In der ersten Hälfte des 20. Jahrhunderts bildete sich ein - zunächst noch nicht engmaschiges - internationales Netzwerk mit dem Ziel heraus, die globale Bevölkerungsentwicklung zu regulieren. Insbesondere das vermeintlich stark "überbevölkerte" Indien geriet bald in den Fokus der Bevölkerungsexperten. Nach dem Zweiten Weltkrieg spielten private amerikanischen Stiftungen, allen voran Rockefeller und Ford, eine wichtige Rolle bei der Etablierung von einschlägigen Einrichtungen wie dem Population Council sowie bei der Finanzierung bevölkerungspolitischer Aktivitäten. Verschiedene Organisationen der Vereinten Nationen engagierten sich ebenfalls verstärkt in diesem Bereich. Verhütungsmittel wurden in großem Umfang in arme Länder exportiert, darunter Millionen Intrauterinpessare, obwohl diese bekanntermaßen Infektionen und Sterilität verursachen konnten. Connelly präsentiert in diesem Zusammenhang höchst zynische Aussagen von Experten. Und einige Jahre darauf erklärte der damalige Weltbankpräsident Robert McNamara, er wolle Gesundheitsfürsorge in der "Dritten Welt" nur dann finanzieren, wenn sie eng mit Bevölkerungskontrolle verknüpft werde. Denn "gewöhnlich führt bessere medizinische Versorgung zum Absinken der Sterberate und trägt somit zur Bevölkerungsexplosion bei".

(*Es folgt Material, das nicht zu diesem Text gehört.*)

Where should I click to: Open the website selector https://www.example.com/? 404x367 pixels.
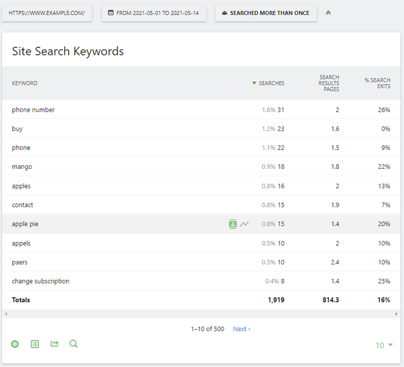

Das Beispiel der Bewegung zur Bevölkerungskontrolle verdeutlicht die große Bedeutung epistemischer Gemeinschaften, internationaler und Nichtregierungsorganisationen, die ja zentraler Teil der "Entwicklungswelten" sind, für die Geschichte des späten 20. Jahrhunderts. Aber auch nationale Regierungen betrieben dezidiert Bevölkerungspolitik in Afrika und Asien, vor allem die USA. Washington koppelte etwa 1966 amerikanische Getreidelieferungen an das von einer Hungersnot bedrohte Indien an die Anstellung amerikanischer Bevölkerungsexperten. Einige der drastischsten demografischen Maßnahmen führten jedoch, darauf verweist Connelly, asiatische Eliten an ihrer eigenen Bevölkerung durch: Während des Ausnahmezustandes in Indien zwischen 1975 und 1977 wurden in einem einzigen Jahr über acht Millionen Inder sterilisiert. Die Regierung bestach sie mit Geld, drohte ihnen die Zerstörung ihrer Häuser an oder zwang sie mit Gewalt.
Der Zwangscharakter vieler Familienplanungsprogramme erfuhr seit den 1970er Jahren verstärkt Kritik, nicht zuletzt im Kontext eines globalen Menschenrechtsdiskurses. Der Aufstieg von Entwicklungs- und Menschenrechtsdiskursen verläuft nahezu parallel, institutionell gibt es zahllose Überlappungen. Der Frage nach der gegenseitigen Prägung dieser Felder wurde bisher nur sehr unsystematisch nachgegangen. Der Biafra-Krieg etwa bietet ein gutes Beispiel für den Aufstieg des humanitaristischen Diskurses zu einer globalhistorischen Kraft. Der nigerianische Bürgerkrieg stand am Beginn eines neuen Diskurses über "Entwicklungsländer" und insbesondere Afrika. Aus dem Kontinent der Hoffnung wurde ein krisengeschüttelter und zur Entwicklung unfähiger "Hungerkontinent", bestenfalls Gegenstand des Mitleids und der Hilfe. Vor allem aber markierte der Biafra-Krieg ganz entscheidend den Aufstieg der Menschenrechte als globale Leitkategorie in der postkolonialen Weltordnung.
Die empirisch fundierte Forschung dieser Prozesse ist ein Baustein von vielen, auf denen in einigen Jahren vielleicht eine Globalgeschichte des 20. Jahrhunderts à la Osterhammel geschrieben werden könnte.